The next track, Right Beneath Me sounds not too dissimilar to a Mac Demarco track. Mac's music has been described as 'jangle-pop which would otherwise fade into the background if it not for an out of place chord here and there,' and I think that description sums up the first sounds of this track perfectly. It's one of the more calm songs on the album, and as the lyrics are whispered over a breezy melody, the song builds up to the chorus where the singing reaches a beautiful falsetto and the music matches it. This moves on into track four which is another one of the singles released from this album. Falls Away is up there with my favourite songs on Lacuna and it channels the chilled vibes from the previous track while restarting the dancey summer melodies. This track is the perfect indie song, and I absolutely adore it.

Sweeter Preacher is a combination of clever lyrics all warbled over surfy melodies which balance breezy indie pop with shoegazey influences to create one hell of a bittersweet melancholic sound. All this is backed up with repeated 'ooh's' from the band. Getting slightly more upbeat from the previous two songs, this track really shows off Childhood's musical talents with the guitar playing by Leo Dobsen being especially fantastic. 

Tides brings back the Mac Demarco sound as it fits into the more relaxed vibe which half this album sounds like. Probably my least favourite track, but still not a bad song. However, the next track is my absolute favourite track (and video) that Childhood have ever done. Solemn Skies is up there with my top 10 favourite songs of the last 12 months and I think it's just brilliant. The lyrics, the music, the dancing in the video and the song as a whole just makes you want to get up and dance and sing along. It sounds phenomenal in the height of summer and even better live. 100% shows off everything that Childhood have to offer and if you don't usually listen to Childhood, listen to Solemn Skies and you'll be converted to a fan. Utterly brilliant.

The next two songs; Chilliad and Pay For Cool are two very strong album fillers, which both display different elements of Childhood's massive musical diversity. Chilliad brings back that uber chilled vibe (it's literally in the name) and calms the tone of the album down, before Pay For Cool with it's quick drum beats, bouncy chords and fast lyrics get you going again. A terrific progression between two great songs. 
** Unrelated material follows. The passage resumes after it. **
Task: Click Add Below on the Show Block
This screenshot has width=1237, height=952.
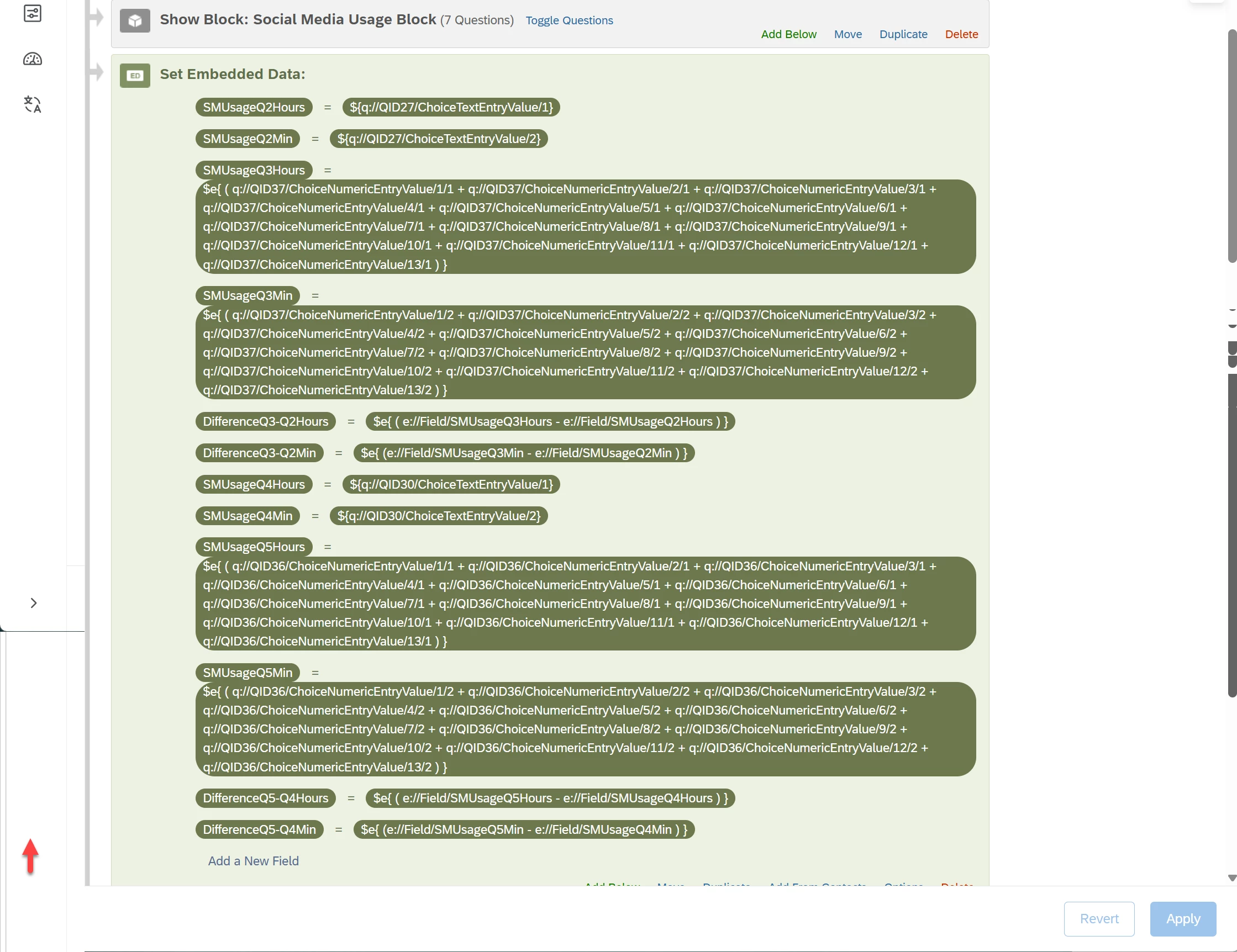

Final song When You Rise combines a usually absent rockier element with their signature surf/indie vibes to create a catchy track with dirty riffs. Seemingly more about the music in this song, When You Rise is almost five minutes of showing off this bands incredible ability to create a bloody good song and to end a debut album in the most badass way. Still dancey, still very Childhood, just a little darker and dirtier. 

Overall, this album is up there with my favourite albums of 2014. It's an essential summer album for anyone and everyone, and after having the pleasure of seeing a large portion of it live, I look forward to the next couple of times. This band will go far, so snap up their debut while you can. Well done to the Brixton boys, an album to certainly be proud of.